Start of Dataset entries

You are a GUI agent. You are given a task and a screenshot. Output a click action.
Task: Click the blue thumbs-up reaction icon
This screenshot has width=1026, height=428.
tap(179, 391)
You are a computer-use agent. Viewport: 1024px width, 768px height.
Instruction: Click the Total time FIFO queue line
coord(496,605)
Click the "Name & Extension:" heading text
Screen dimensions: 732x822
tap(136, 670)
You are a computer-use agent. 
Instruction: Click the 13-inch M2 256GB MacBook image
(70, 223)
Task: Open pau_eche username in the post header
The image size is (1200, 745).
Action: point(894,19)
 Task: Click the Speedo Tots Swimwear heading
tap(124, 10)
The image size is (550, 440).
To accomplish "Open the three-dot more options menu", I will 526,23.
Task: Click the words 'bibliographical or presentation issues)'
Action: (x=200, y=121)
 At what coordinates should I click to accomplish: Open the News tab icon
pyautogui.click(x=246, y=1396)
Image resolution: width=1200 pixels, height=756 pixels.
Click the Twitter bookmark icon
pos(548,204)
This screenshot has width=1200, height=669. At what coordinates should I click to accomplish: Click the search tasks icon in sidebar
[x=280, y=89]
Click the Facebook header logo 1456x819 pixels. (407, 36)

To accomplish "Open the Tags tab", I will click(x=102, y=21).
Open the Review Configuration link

End of Dataset entries

Please copy every line of the material exactly.

You are a GUI agent. You are given a task and a screenshot. Output a click action.
Task: Click the blue thumbs-up reaction icon
This screenshot has width=1026, height=428.
tap(179, 391)
You are a computer-use agent. Viewport: 1024px width, 768px height.
Instruction: Click the Total time FIFO queue line
coord(496,605)
Click the "Name & Extension:" heading text
Screen dimensions: 732x822
tap(136, 670)
You are a computer-use agent. 
Instruction: Click the 13-inch M2 256GB MacBook image
(70, 223)
Task: Open pau_eche username in the post header
The image size is (1200, 745).
Action: point(894,19)
 Task: Click the Speedo Tots Swimwear heading
tap(124, 10)
The image size is (550, 440).
To accomplish "Open the three-dot more options menu", I will 526,23.
Task: Click the words 'bibliographical or presentation issues)'
Action: (x=200, y=121)
 At what coordinates should I click to accomplish: Open the News tab icon
pyautogui.click(x=246, y=1396)
Image resolution: width=1200 pixels, height=756 pixels.
Click the Twitter bookmark icon
pos(548,204)
This screenshot has width=1200, height=669. At what coordinates should I click to accomplish: Click the search tasks icon in sidebar
[x=280, y=89]
Click the Facebook header logo 1456x819 pixels. (407, 36)

To accomplish "Open the Tags tab", I will click(x=102, y=21).
Open the Review Configuration link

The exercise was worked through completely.